------ Text passage ------
Life has come full circle for them. They have all learned to look out for one another, and now spend their time guiding younger generations that continue to arrive with exhilarating enthusiasm, as the prospect of India seem dispiritingly dismal for some. “All this was barren land when we moved here in the ’60s, kai bhi nai, khalli nalla nalla khopchas,” exclaims another elderly uncle as we drive through downtown Chicago, now strewn with soaring skyscrapers bouncing mesmerizing sunlight off one another. He quoted Mark Twain, who once said, “It is hopeless for the occasional visitor to try to keep up with Chicago. She is always a novelty; for she is never the Chicago you saw when you passed through the last time.”

 

He drives me to the Indian store in the suburbs, where I buy everything for thrice the price just to feel at home. Then, I promise not to curse Gangar stores for their bills. With the money he made as a university professor in this city, both he and his wife set up a nursing college in Panchgani, where they continue to teach annually as part of their endeavour to give back to society. On their trips to India, their suitcases are filled with adult diapers but their hearts brim with childlike joyfulness. These are my real inspirations.

 

Most big cities in the US have their own Zoroastrian associations with fancy acronyms: ZAC, ZAGNY, and ZAKOI, just to name a few. These would also make good names for triplets born to Parsi parents; Jiyo Parsi, take ‘stork’! It is unfortunate that Parsis across generations don’t get time to spend with one another. It is only on occasions of New Year, Navroze, and a few other regional functions that people congregate at the local Darbe-Mehr—a multipurpose venue for prayers, preaching, and parties. It is also here that despairing parents attempt to find impeccable, flawless, and full proof sons- and daughters-in-law, realizing, only in hindsight, that they don’t exist. The elders are always there early for the religious sermon that follows the jashan, while the younger ones stroll in gleefully much later for the grub. The community gets together to perform small skits, rivetingly reminiscent of Adi Marzban’s gags, and the little ones always have a song and dance ritual that my daughters tend to photobomb, ruining weeks of practice put in by the other kids.
------ Supplied information ------
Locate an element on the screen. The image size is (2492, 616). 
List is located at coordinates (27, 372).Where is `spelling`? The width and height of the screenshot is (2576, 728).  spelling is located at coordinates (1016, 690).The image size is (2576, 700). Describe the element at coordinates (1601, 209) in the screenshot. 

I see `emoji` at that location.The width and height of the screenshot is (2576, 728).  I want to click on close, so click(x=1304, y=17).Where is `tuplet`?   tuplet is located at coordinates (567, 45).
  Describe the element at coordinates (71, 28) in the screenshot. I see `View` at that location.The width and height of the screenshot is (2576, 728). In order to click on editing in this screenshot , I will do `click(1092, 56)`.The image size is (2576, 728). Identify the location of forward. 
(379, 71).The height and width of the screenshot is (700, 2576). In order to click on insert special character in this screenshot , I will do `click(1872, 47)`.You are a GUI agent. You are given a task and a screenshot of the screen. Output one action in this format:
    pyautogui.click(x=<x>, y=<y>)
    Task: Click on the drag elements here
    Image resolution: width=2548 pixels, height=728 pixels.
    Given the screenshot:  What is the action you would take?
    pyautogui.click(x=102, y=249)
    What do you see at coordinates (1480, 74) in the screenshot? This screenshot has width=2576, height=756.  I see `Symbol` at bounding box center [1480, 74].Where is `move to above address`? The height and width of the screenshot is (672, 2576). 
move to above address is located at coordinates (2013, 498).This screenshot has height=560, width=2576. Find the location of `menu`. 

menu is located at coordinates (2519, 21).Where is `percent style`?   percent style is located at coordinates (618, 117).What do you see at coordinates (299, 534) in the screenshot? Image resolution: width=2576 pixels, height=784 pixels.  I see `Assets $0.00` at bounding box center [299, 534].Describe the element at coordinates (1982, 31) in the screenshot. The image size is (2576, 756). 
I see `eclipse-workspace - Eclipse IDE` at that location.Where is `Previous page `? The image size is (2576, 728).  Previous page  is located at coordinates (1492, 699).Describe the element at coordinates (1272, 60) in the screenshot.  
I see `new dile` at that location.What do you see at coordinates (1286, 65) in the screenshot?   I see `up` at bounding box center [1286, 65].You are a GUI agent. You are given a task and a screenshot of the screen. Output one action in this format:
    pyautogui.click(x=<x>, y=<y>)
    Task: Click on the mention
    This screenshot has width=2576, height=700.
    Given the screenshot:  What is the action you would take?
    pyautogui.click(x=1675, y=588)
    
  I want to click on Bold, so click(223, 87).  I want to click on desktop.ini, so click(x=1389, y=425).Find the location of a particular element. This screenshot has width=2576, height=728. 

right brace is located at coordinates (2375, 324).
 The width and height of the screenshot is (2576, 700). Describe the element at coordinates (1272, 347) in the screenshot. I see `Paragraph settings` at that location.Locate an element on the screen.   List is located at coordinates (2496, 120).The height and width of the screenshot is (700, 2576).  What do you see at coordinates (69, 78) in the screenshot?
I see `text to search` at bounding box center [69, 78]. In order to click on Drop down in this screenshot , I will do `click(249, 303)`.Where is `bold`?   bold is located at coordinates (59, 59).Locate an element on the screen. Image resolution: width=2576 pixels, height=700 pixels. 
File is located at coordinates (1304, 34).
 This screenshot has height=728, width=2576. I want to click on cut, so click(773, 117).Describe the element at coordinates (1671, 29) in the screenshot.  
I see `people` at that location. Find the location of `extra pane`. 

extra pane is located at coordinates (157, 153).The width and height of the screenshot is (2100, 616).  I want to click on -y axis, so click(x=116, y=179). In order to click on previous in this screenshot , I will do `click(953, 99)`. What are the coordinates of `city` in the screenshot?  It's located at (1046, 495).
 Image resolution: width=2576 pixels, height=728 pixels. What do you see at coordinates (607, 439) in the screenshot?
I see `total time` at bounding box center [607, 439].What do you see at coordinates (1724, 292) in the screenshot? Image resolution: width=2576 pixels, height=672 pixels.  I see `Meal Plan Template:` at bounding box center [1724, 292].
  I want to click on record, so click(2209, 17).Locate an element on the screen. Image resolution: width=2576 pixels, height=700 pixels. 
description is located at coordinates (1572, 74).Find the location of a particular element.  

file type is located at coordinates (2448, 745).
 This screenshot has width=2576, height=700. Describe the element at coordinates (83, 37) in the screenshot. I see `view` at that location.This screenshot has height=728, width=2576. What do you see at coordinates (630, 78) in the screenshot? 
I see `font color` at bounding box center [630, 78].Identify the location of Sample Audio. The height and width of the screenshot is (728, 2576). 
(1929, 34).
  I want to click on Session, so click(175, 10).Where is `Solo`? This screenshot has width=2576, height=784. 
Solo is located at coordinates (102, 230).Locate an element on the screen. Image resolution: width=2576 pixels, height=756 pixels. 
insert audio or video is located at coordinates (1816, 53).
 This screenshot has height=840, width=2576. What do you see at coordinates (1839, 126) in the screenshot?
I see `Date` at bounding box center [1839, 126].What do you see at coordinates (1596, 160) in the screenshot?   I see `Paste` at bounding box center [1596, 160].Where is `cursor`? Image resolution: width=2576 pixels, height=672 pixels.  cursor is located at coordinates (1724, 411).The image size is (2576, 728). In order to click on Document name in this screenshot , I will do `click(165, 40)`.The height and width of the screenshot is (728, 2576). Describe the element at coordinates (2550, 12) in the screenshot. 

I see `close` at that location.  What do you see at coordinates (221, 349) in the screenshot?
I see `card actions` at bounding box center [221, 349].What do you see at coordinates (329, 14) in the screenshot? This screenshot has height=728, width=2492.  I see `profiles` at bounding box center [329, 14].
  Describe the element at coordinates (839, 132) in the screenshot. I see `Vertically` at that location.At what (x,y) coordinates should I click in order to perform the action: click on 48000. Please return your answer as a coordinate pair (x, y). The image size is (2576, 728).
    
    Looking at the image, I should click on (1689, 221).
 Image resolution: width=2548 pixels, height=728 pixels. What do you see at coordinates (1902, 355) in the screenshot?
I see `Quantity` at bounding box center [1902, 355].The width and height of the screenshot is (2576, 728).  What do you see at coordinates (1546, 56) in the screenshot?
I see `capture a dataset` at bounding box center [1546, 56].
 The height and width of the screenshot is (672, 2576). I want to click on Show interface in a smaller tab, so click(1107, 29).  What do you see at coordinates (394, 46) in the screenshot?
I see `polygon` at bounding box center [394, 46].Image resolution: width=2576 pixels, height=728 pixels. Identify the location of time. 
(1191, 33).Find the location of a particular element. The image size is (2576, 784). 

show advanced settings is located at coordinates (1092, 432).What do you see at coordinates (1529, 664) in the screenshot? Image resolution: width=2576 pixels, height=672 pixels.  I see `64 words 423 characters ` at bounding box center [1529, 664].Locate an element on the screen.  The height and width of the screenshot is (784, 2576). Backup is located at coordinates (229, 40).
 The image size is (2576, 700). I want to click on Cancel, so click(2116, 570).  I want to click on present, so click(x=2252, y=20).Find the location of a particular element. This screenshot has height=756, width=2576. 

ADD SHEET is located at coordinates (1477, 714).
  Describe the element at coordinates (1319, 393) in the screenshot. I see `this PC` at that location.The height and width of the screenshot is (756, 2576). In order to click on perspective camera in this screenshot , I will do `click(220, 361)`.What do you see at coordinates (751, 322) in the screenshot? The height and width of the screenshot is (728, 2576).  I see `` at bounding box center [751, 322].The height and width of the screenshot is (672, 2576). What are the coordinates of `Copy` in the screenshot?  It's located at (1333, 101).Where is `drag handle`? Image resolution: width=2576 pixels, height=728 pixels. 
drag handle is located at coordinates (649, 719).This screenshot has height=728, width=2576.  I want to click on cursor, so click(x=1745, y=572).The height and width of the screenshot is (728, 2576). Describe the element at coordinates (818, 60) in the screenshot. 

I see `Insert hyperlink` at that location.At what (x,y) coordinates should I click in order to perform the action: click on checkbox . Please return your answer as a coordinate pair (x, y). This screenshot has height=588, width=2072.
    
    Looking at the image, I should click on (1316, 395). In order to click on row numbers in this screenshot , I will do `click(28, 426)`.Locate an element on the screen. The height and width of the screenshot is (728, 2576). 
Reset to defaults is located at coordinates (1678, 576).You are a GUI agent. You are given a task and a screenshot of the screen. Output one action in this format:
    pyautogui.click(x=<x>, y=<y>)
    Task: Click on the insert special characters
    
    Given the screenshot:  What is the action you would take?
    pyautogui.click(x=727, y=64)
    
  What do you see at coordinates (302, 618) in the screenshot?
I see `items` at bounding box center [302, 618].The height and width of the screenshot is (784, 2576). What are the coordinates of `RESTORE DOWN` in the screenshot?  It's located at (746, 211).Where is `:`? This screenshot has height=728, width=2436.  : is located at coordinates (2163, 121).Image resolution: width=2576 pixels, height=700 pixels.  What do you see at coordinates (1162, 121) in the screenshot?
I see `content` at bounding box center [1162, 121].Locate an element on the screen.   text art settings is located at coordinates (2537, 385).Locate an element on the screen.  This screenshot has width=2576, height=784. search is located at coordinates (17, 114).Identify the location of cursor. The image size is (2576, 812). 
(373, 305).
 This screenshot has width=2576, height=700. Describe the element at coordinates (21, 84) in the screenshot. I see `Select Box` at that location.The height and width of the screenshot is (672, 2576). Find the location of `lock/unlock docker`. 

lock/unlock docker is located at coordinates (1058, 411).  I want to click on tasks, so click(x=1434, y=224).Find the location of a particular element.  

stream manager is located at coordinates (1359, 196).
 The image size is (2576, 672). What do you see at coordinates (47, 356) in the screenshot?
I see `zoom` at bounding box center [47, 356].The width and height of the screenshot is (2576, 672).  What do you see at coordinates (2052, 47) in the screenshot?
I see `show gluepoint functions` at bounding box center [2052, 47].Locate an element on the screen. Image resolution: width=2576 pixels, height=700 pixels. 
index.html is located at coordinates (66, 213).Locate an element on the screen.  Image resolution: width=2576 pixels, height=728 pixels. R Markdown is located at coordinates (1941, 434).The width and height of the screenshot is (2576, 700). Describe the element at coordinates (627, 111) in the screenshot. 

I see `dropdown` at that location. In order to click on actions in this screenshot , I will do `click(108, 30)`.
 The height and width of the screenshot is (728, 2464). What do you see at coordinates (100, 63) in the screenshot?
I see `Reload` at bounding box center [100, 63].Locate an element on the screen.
------
_Tasks for this exercise_
1/ From the passage on Parsi life in the United States, extract the text between "He drives me" and "my real inspirations.", inclusive.
2/ Write what comes next in the passage on Parsi life in the United States, picking up after its final sentence.

_Task responses_
1/
He drives me to the Indian store in the suburbs, where I buy everything for thrice the price just to feel at home. Then, I promise not to curse Gangar stores for their bills. With the money he made as a university professor in this city, both he and his wife set up a nursing college in Panchgani, where they continue to teach annually as part of their endeavour to give back to society. On their trips to India, their suitcases are filled with adult diapers but their hearts brim with childlike joyfulness. These are my real inspirations.

2/
 

The newer generation in the US has its own way of professing solidarity for the religion. My cousin has a prodigious Ahura Mazda tattoo (also known as the Flying Parsi to most Americans) on his back. When reprimanded by one of the seniors at a Navroze function, he justified his stance by mentioning that his girlfriend feels closer to khodaiji while making love to him. “She can hold onto him in case it gets too rocky,” he quirks, with a smile reminiscent of the last time it actually happened. A time has come now that the elders are willing to accept most things youngsters do if it keeps them glued to their faith.

 

In the West, it’s not only about religion but also about culture. Children are exposed to varied civilizations; how many of them are truly civilized is a whole other debate. Nonetheless, they will mingle and learn to dance like African Americans, cook like the Chinese, innovate like the Japanese, work hard like the Mexicans, and get an accent like their Eastern European counterparts. In India, you have the opportunity to refine other skills. Kids learn to bargain with the machiwalli, shout out to the joona poorana samanwalla, wake up at the crack of dawn for the paowalla and doodhwalla to engage in friendly banter—activities I enthralled in as a child and hope my children will as well. “Aaj doodh mein kitna paani dalla?” I used to infuriate the Parsi Dairy Farm bhaiyya with, as he menacingly spread his arms in a circus-like act to pour frothing milk in my tapeli from a height of three feet.

 

The weather is a big bummer in this part of the world. You spend half the winter putting on and removing clothes; the other half is spent talking about it. You shovel snow and you slip, and that cycle continues until you fracture a hip. For the Parsis in Florida and California, it’s a different story. They have the good fortune of stepping out in floral tees and Ray-Bans, sipping their afternoon Malibu on the sun-soaked beaches, while their counterparts in New York, Minneapolis, and Toronto are bundled up so tight that they’re unable to breathe or breed. Such problems thankfully don’t exist in India.

 

You don’t choose your city; it chooses you. You can’t always know what you’re going to love about a place until you get there, so it’s important to let go of the idea of a perfect place to call your own and work with the choices you’ve made—because at the end of the day, you’re always only one decision away from a totally different life. So, live where you love and love where you live!

 

Happy Navroze!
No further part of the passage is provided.